Supplied passage:
■ ■ ■
Each of these bombs separated by commas above is a complex, lifetime quest toward achieving a dream that may or may not be in line with Reality.  Ok the iPhone acquisition doesn't necessarily take a whole lifetime, merely the majority.  Fun fact: the highest rate of depression is amongst the rich (money makes you happy?); the highest rate of suicide is amongst psychiatrists (education makes you happy?), and half of the uniting of "soul mates" ends in utter despair.

Don't mean to be cynical here, but let's define the problem.  Maybe the very problem is the lack of a definition: a definition about what it means to be human.  We are very aware that to be human means to have a body, to be of the species Homo Sapien, to be in relationship, to work.  These are objective facts that have been labeled so by the uprising of Rationalism in the Enlightenment of previous centuries.  Verifiable stuff = true, non-verifiable stuff = false.  Is that assumption verifiable?  Never mind. 
It's important to understand the historical context when we talk about things like happiness, because we are not an isolated moment.  In fact the very word moment has been produced by a series of historical interactions, and to ignore where we come from is to ignore where we are going.  We could pass all this up if the issue of happiness wasn't so pressing, but the fact of the matter is that there are more diagnoses of depression than ever before, and the highest incidents of this syndrome are in the developed first world countries.  Ok, maybe the developed countries develop these definitions, and then put themselves in it, but let's set that aside for now.
■ ■ ■
Stored data records:
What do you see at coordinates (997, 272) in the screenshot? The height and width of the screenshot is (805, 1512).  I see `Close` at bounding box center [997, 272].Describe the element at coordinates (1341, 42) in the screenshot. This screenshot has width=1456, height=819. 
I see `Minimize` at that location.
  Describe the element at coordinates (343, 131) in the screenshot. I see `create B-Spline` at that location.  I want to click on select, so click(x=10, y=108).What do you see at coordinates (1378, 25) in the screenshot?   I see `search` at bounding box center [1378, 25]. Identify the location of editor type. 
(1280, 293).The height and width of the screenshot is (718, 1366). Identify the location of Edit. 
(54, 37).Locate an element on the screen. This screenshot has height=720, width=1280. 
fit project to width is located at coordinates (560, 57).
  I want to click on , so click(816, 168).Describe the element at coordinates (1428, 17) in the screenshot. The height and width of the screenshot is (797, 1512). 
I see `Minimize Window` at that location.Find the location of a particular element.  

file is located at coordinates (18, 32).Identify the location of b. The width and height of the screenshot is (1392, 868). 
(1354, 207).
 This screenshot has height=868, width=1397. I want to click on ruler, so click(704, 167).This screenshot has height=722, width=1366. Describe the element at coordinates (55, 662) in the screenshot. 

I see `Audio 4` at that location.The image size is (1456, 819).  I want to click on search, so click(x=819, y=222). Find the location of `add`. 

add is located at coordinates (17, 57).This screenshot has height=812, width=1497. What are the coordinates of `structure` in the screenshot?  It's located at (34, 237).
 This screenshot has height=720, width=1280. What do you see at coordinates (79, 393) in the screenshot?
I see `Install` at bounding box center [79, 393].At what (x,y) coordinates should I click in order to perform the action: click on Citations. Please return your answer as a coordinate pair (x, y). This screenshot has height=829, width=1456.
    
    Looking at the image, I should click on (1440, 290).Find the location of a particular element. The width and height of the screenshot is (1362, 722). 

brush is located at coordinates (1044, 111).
■ ■ ■
Resume the passage on happiness, picking up right after its final sentence. These records are separate material, unrelated to the passage on happiness.

Written answer:
Quickly, because we need to talk about concrete things in the remaining 100 words too, let's take a step back and look at our progress historically.  We used to live a much more static life, where identity was defined by the role you played in your family and society.  The world made sense because it was all God's mysterious working.  We had our place in the cosmos, and cosmic peace had a place in our minds.  Don't get me wrong, these were barbaric times in other ways, but hear me out.  These people didn't strive under Western Individualism to validate their own worth.  They weren't competing in their own minds against a myriad of other options which they could be doing. 

Ok that touches on where we find ourselves today based on where we have come from: clearly it's the opposite in terms of how we achieve our identity, meaning, and thereby happiness.  That will have to suffice for now.  Let's get to the practical stuff:

We are body, mind, and spirit.  In order to be fully happy in this life, we need to feed each of our constituents. 
The body:  Feed it literally, with good stuff.  It's obvious what is good - things that we were created to eat like fruits, vegetables, nuts, natural meat...and chocolate (lots of it!)
The mind:  Question everything.  Don't accept the paradigm that was fed to you as a child.  That worldview is a product of our parents, the desire for organization that our society has conjured up, and previous thinkers.  Dare to question the very assumptions that they have been based upon, and do your own research to verify the facts.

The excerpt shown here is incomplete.